O argumento foi respaldado em suas redes sociais, ao dizer que o ato “não é um voto para Donald Trump”, mas sim “uma recusa em apoiar um candidato que está supervisionando uma guerra contra as crianças”.
This is not a vote for Donald Trump. This is a refusal to ENDORSE a candidate that is overseeing a war on children. I’m proud of the LA Times’ decision just as I am certain there is no such thing as children of darkness. There is no such thing as human animals.
— Nika Soon-Shiong 🇵🇸 (@nikasoonshiong) October 25, 2024
“Estou orgulhosa da decisão do LA Times, assim como tenho certeza de que não existe tal coisa como filhos das trevas. Não existe tal coisa como animais humanos”, fazendo referência às características atribuídas aos palestinos por autoridades políticas de Israel.
No entanto, posteriormente o proprietário do jornal e pai de Nika pronunciou-se sobre a decisão e contrariou as declarações da filha: “Nika fala em sua capacidade pessoal sobre sua opinião, como todo membro da comunidade tem o direito de fazer.

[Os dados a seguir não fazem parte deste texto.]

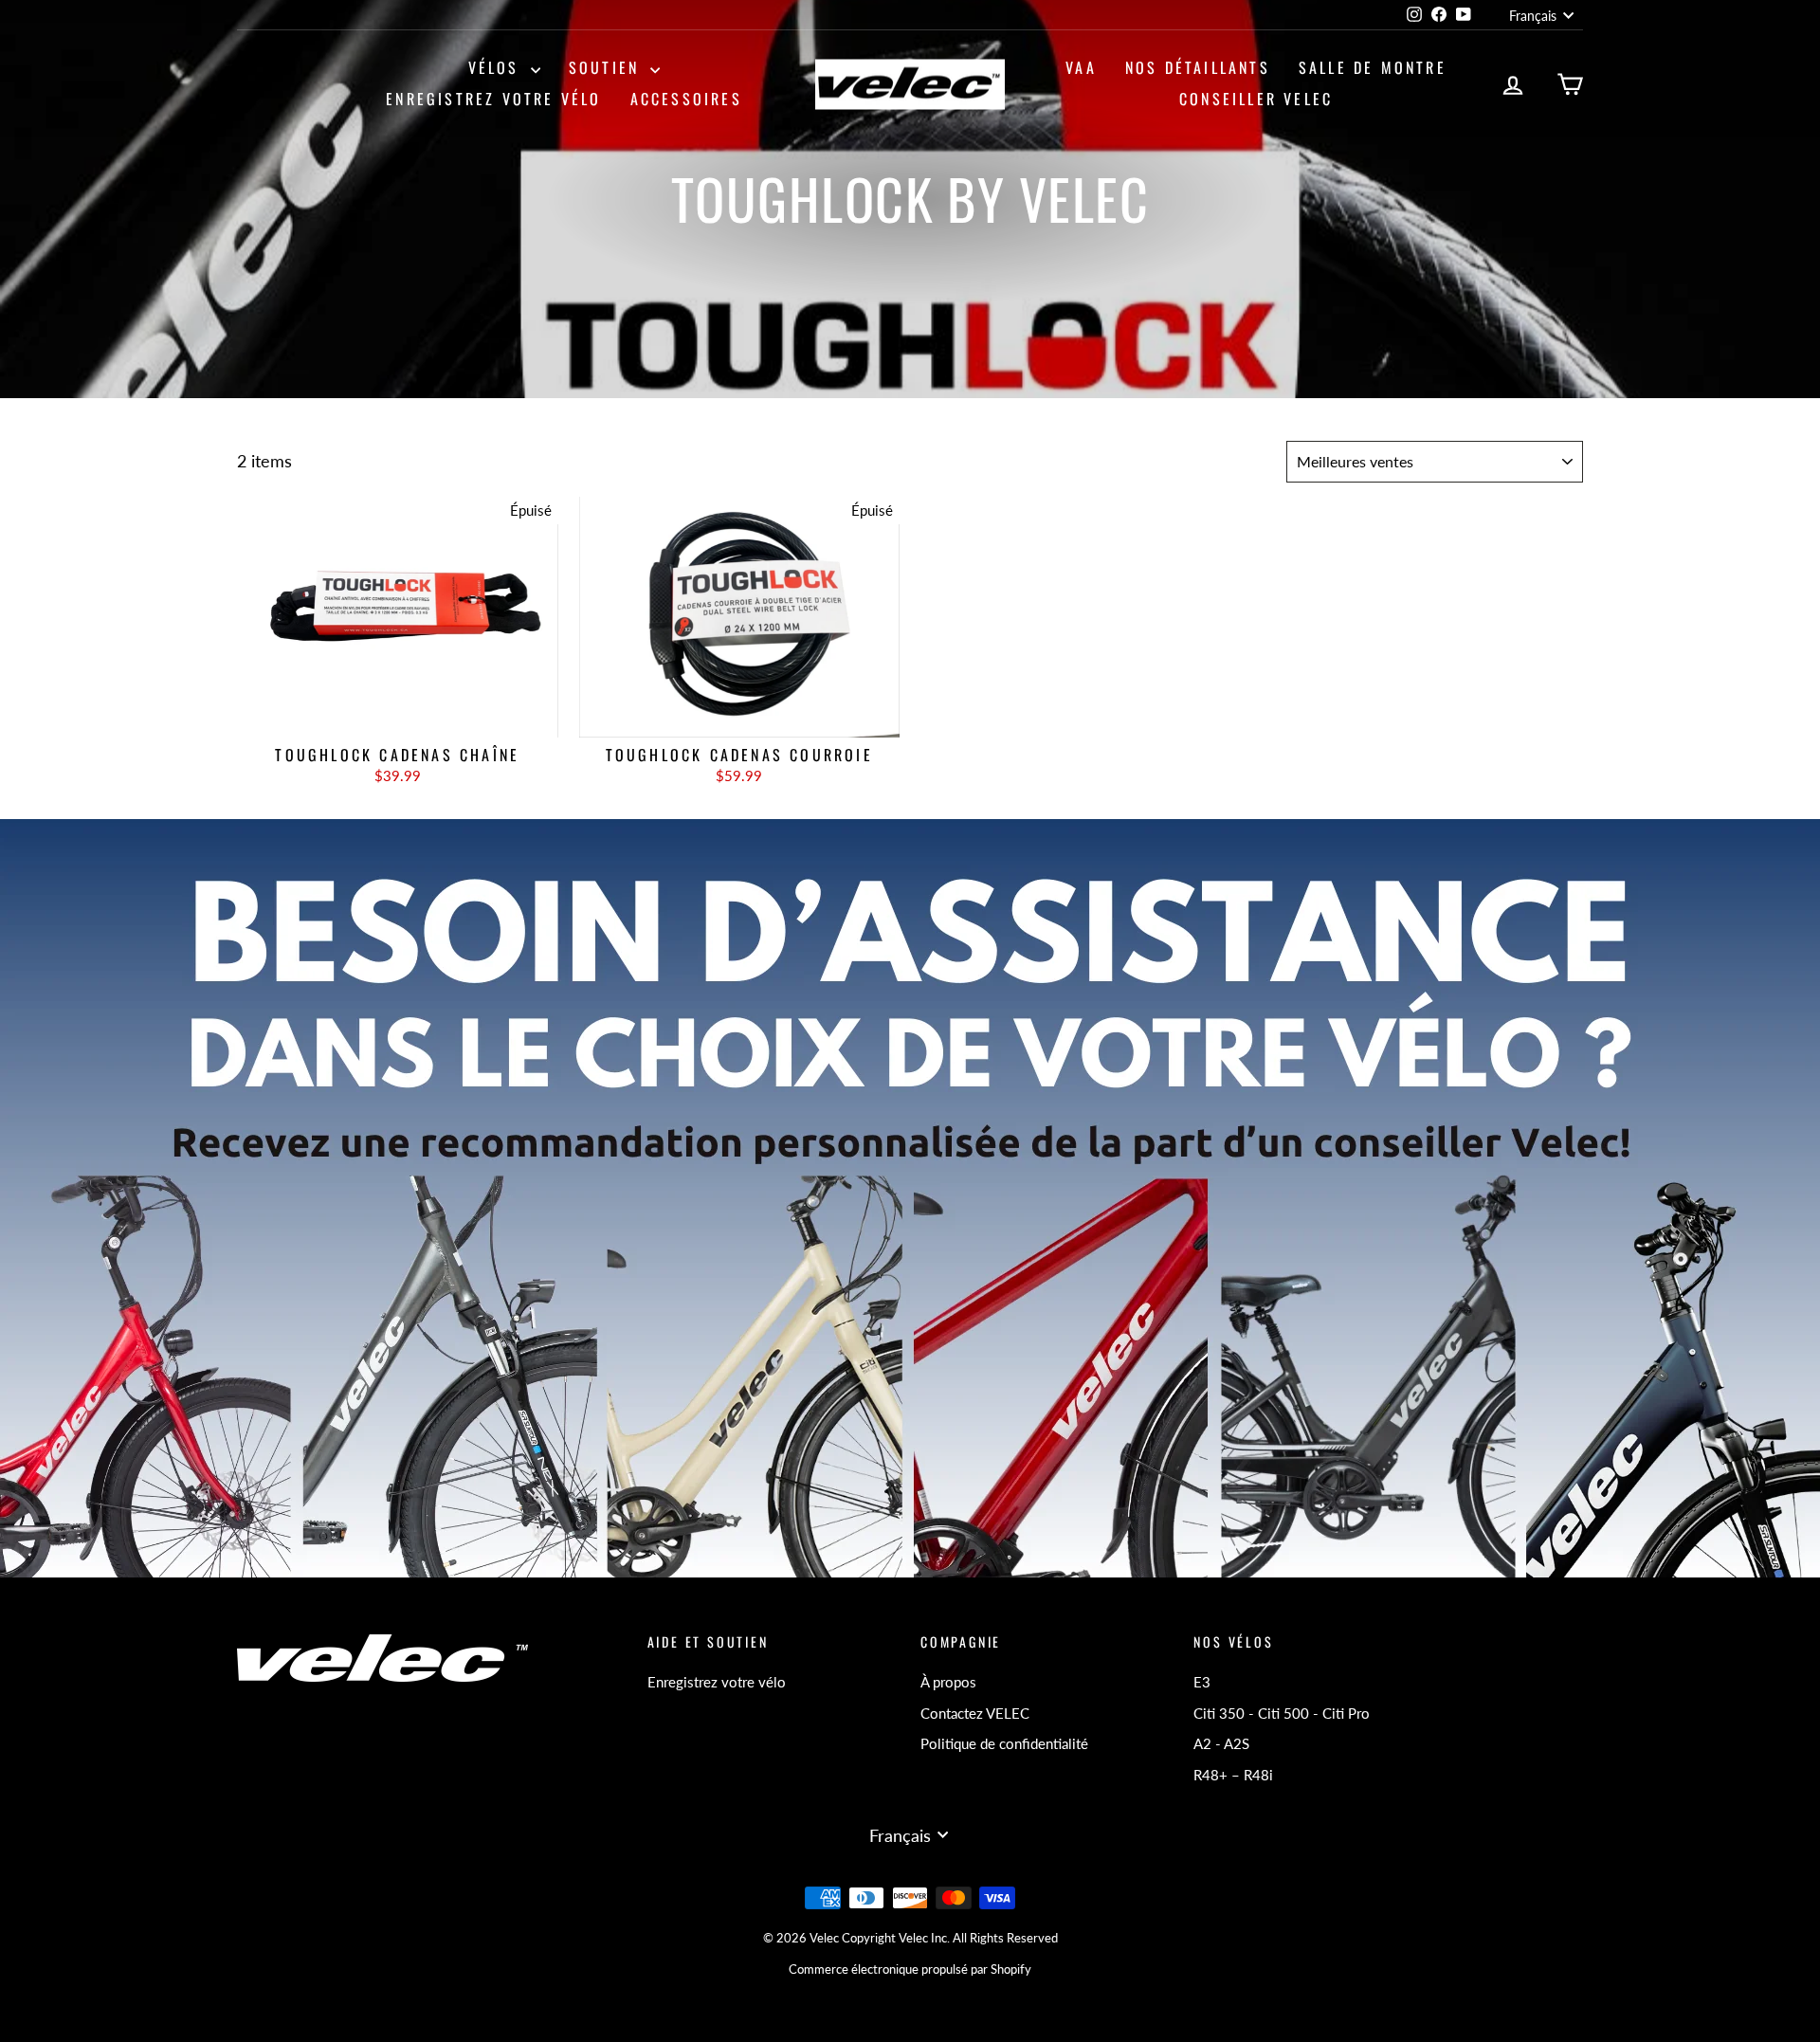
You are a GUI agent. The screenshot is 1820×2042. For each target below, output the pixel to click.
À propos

Ela não tem nenhuma função no LA Times, nem participa de nenhuma decisão ou discussão com o conselho editorial, como já foi deixado claro muitas vezes”, afirmou, por meio de um porta-voz.

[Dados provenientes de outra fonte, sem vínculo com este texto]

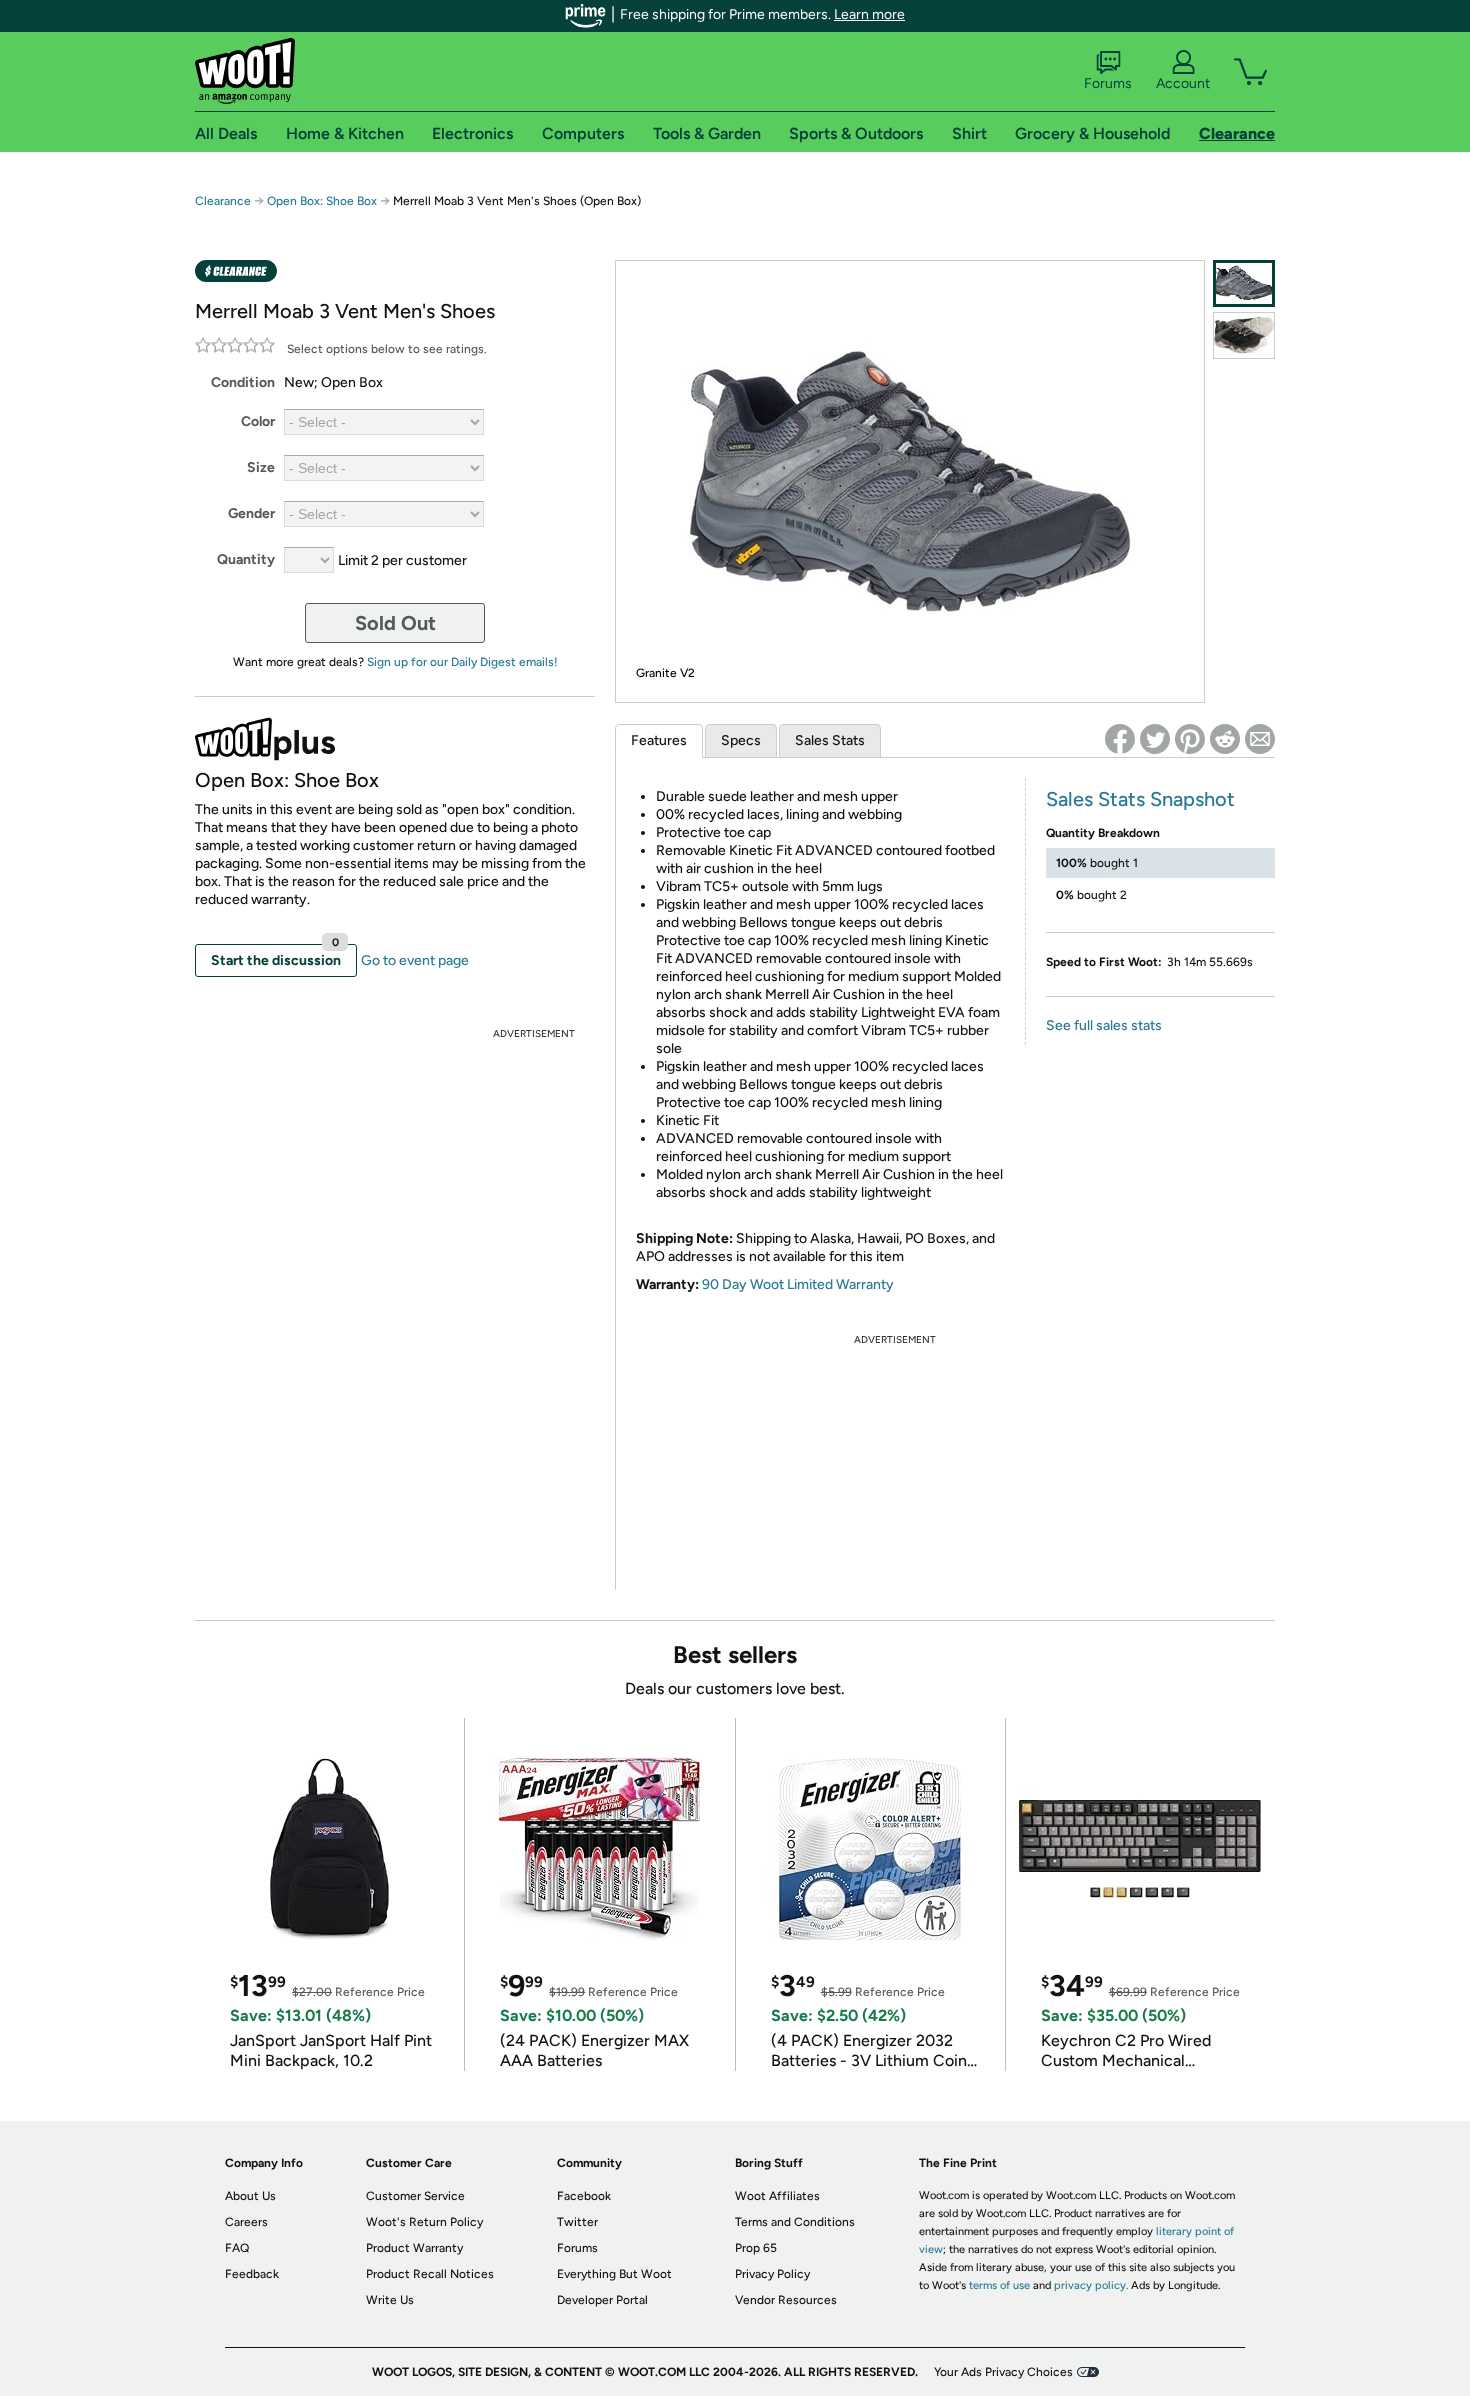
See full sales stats (1104, 1025)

Em suas redes sociais, o dono do periódico “esclareceu como a decisão” do não endosso a nenhum dos candidatos ocorreu.
“O Conselho Editorial teve a oportunidade de elaborar uma análise factual de todas as políticas positivas e negativas de cada candidato durante seus mandatos na Casa Branca, e como essas políticas afetaram a nação. Além disso, o Conselho foi solicitado a fornecer sua compreensão das políticas e planos apresentados e seu efeito potencial na nação nos próximos quatro anos. Dessa forma, com essas informações claras e não partidárias lado a lado, nossos leitores poderiam decidir quem seria digno de ser presidente pelos próximos quatro anos”, declarou Soon-Shiong.

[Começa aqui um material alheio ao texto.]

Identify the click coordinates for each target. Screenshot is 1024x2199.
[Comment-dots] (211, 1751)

So many comments about the @latimes Editorial Board not providing a Presidential endorsement this year. Let me clarify how this decision came about.
The Editorial Board was provided the opportunity to draft a factual analysis of all the POSITIVE AND NEGATIVE policies by EACH…
— Dr. Pat Soon-Shiong (@DrPatSoonShiong) October 23, 2024
“Em vez de adotar esse caminho como sugerido, o Conselho Editorial optou por permanecer em silêncio e eu aceitei sua decisão. Por favor, votem”, instou ainda, sem mencionar as declarações de Nika.
O posicionamento de Patrick Soon-Shiong condiz com a informação detida pelos funcionários do conselho editorial que renunciaram. “Se essa foi a razão pela qual Soon-Shiong bloqueou um endosso de Kamala Harris, isso não foi comunicado a mim ou aos redatores editoriais”, declarou Mariel Garza ao NYT.
“Se o objetivo da família era ‘repudiar justificativas para o ataque generalizado a jornalistas e a guerra contínua contra crianças’, permanecer em silêncio não conseguiu isso”, afirmou.
Após a crise interna, o proprietário concedeu uma entrevista ao canal de notícias Spectrum, no qual declarou “querer desesperadamente que seu jornal transmita todas as vozes” e se autodeclarou como “independente” .
Posteriormente, o também bilionário do ramo biomédico afirmou que a falta de endosso a Haris “não se baseava em nenhuma questão única” ou pretendia favorecer qualquer um dos dois candidatos.
Enquanto isso, editores seniores do LA Times denunciam que Soon-Shiong frequentemente criticava o governo do atual presidente Joe Biden e se gabava de um jantar que manteve com Trump após vencer a corrida eleitoral de 2016.